For the final editing process, the consultant/editor, the conveners, and co-chairs reviewed all comments
from all survey respondents in the first round (Tier 2 only) and the second round (all tiers). The comments
were categorized according to whether they proposed a new competency, suggested a rewrite or found a
statement confusing, stated the competency was not appropriate, or provided a general comment.

For the first two categories, the expert panel reviewed the proposed changes and determined whether to
accept the change, accept the change with modifications, or not accept the change. For the second two
categories, the expert panel identified major trends or concerns and addressed them either by changing the
competency statements or clarifying statements in the Preface to the competency document. Many of the
suggested changes focused on the tier definitions, and the expert panel reviewed and revised these as well.

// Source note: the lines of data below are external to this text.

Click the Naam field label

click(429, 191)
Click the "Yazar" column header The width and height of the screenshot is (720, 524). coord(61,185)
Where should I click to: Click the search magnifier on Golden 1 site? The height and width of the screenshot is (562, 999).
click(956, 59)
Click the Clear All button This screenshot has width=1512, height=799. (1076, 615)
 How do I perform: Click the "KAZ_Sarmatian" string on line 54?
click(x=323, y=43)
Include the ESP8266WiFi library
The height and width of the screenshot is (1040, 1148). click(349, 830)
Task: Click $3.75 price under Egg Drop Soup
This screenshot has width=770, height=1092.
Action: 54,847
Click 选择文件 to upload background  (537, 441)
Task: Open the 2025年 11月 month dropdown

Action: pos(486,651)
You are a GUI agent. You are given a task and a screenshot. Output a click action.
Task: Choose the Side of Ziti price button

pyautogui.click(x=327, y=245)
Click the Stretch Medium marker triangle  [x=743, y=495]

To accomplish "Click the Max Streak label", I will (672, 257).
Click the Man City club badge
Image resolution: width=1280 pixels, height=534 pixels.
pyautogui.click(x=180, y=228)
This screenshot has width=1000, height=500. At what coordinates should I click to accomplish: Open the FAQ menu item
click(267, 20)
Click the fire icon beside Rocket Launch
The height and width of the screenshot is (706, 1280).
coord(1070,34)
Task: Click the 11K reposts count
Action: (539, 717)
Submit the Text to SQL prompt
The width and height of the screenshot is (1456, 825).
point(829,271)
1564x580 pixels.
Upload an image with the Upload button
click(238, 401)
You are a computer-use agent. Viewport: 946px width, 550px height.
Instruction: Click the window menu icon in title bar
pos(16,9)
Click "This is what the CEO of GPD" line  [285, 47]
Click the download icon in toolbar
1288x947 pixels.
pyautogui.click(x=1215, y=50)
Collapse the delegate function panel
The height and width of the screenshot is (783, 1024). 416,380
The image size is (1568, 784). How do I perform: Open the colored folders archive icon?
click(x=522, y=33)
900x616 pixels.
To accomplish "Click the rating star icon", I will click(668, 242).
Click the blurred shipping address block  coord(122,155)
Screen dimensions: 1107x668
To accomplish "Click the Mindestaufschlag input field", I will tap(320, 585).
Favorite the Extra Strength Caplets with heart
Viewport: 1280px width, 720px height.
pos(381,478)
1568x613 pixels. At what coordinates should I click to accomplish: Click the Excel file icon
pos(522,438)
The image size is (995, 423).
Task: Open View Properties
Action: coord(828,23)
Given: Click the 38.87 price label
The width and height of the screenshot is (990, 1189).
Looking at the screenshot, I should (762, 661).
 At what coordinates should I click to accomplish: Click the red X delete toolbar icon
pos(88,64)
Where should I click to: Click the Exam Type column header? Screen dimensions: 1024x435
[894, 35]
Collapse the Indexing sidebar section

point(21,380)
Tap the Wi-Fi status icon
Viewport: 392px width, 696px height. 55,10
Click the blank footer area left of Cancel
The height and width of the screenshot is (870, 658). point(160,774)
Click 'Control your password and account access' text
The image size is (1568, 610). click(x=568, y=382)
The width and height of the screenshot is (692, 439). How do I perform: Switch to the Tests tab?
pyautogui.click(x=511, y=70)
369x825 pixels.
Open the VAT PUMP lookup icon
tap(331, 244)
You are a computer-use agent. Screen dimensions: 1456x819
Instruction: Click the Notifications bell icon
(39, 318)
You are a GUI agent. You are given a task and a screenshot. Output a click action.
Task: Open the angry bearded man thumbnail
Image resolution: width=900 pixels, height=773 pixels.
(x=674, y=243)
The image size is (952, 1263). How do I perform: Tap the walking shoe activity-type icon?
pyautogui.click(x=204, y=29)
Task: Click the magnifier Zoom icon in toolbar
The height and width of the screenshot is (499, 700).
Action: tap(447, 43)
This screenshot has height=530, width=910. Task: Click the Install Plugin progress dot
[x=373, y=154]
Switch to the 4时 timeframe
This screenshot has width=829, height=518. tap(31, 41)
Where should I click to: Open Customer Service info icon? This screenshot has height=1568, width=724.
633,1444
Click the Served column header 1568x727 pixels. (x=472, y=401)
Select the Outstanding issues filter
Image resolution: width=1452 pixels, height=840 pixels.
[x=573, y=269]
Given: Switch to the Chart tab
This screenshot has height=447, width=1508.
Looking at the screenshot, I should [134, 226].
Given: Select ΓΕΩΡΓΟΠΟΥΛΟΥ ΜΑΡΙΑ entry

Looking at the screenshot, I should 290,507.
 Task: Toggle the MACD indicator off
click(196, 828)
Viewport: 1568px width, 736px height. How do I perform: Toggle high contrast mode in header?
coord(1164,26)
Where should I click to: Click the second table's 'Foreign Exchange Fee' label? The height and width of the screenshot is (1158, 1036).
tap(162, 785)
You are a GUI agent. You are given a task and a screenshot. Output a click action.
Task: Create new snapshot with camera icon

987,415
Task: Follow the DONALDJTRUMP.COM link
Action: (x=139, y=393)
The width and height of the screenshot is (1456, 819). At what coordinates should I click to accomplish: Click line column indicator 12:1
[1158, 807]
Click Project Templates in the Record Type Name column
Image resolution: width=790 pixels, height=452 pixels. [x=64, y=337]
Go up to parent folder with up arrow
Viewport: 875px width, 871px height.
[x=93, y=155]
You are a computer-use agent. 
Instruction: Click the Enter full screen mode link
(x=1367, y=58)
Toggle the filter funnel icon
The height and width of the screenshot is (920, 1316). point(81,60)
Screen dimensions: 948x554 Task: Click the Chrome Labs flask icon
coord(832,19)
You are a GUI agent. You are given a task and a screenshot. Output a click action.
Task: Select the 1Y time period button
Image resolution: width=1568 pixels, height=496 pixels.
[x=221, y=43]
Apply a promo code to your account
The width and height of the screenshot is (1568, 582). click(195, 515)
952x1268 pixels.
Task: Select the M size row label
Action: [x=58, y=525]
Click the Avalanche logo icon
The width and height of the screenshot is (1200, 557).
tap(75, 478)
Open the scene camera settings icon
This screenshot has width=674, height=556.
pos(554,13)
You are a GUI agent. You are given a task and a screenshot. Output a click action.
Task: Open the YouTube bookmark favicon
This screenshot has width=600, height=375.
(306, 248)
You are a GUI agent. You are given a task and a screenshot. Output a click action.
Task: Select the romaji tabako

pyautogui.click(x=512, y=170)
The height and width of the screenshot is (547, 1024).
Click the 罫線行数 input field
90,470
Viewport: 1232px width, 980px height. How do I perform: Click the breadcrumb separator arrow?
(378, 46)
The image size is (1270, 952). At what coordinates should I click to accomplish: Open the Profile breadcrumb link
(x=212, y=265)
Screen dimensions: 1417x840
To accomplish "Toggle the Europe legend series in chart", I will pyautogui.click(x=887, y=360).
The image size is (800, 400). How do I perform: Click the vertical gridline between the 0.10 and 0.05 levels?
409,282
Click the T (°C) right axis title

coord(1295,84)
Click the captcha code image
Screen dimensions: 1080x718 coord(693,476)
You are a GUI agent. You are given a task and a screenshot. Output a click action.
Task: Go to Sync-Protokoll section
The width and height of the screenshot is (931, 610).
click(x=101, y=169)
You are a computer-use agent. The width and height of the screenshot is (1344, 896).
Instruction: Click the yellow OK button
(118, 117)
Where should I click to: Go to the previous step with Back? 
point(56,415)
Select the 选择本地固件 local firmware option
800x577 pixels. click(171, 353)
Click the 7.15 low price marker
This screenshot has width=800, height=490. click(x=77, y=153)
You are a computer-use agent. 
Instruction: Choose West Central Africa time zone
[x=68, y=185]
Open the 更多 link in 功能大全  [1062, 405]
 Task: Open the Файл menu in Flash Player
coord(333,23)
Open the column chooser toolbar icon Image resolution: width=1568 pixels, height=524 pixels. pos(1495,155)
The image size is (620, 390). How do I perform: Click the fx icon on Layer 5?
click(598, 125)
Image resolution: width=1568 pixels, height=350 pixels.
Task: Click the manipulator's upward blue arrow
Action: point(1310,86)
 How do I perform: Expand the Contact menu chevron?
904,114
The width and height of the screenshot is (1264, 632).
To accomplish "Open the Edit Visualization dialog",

In addition to analyzing the qualitative data, the expert panel reviewed the quantitative data from the
surveys. The panel discussed any competency statement for which overall agreement with the question
“Is this an appropriate competency?” fell below 75% and decided whether to retain or to change the
competency. The acceptance level for the draft competency statements was very high, and fewer than 8%
fell below that threshold.

After final discussion, review, and editing, the expert panel agreed the AECs were complete.

10
The response rate for these three states was estimated on the basis of the number of respondents participating on
behalf of the volunteer states compared with the total number of epidemiologists in each state as identified in
CSTE’s 2004 Epidemiology Capacity Assessment.